_ABOUT THIS EXERCISE_. First find the line with "Select the Inductees" in the entries below, then set down exactly every line through the line with "Task: Open the Pagina's dropdown", that line included.

_INPUT DATA_.
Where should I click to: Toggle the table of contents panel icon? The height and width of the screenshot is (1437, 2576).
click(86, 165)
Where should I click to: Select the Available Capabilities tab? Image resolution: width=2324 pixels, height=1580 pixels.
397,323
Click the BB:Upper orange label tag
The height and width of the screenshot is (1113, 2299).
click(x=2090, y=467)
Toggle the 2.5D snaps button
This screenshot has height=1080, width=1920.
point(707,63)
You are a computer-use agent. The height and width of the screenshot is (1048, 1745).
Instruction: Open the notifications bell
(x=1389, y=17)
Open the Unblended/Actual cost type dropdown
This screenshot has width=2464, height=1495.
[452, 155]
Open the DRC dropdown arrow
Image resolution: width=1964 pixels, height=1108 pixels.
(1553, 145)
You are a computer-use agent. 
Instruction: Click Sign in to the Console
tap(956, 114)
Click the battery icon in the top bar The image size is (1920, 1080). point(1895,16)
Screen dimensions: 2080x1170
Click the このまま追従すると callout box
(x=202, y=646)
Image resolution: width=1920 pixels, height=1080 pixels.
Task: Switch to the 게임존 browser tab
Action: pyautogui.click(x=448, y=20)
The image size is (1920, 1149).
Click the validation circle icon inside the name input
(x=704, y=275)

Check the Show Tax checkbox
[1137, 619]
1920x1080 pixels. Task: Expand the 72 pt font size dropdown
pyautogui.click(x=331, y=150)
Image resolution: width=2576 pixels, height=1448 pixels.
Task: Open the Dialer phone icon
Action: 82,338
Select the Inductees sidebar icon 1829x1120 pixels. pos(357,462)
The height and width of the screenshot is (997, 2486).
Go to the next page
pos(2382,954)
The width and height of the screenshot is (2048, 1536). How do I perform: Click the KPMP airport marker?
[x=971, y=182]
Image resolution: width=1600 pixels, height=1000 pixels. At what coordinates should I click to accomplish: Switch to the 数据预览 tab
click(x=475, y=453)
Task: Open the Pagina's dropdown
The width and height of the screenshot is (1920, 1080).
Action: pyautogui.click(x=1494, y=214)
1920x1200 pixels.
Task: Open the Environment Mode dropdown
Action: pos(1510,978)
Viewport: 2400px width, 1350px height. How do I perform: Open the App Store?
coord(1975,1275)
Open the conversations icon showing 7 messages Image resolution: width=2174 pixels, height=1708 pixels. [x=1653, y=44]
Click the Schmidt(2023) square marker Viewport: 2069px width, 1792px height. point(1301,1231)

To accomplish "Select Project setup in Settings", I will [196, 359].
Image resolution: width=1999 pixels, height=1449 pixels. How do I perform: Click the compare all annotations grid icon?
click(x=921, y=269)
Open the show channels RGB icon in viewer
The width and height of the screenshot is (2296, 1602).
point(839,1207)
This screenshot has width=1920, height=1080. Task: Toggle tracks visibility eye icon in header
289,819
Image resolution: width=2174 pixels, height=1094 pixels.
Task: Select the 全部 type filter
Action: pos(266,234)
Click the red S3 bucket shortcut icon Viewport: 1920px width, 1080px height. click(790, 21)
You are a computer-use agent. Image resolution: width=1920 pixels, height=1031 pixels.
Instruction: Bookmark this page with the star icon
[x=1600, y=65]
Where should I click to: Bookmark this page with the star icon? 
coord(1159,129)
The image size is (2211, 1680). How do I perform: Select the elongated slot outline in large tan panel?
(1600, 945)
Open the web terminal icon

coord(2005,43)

_OUTPUT FOR THIS EXERCISE_.
Select the Inductees sidebar icon 1829x1120 pixels. pos(357,462)
The height and width of the screenshot is (997, 2486).
Go to the next page
pos(2382,954)
The width and height of the screenshot is (2048, 1536). How do I perform: Click the KPMP airport marker?
[x=971, y=182]
Image resolution: width=1600 pixels, height=1000 pixels. At what coordinates should I click to accomplish: Switch to the 数据预览 tab
click(x=475, y=453)
Task: Open the Pagina's dropdown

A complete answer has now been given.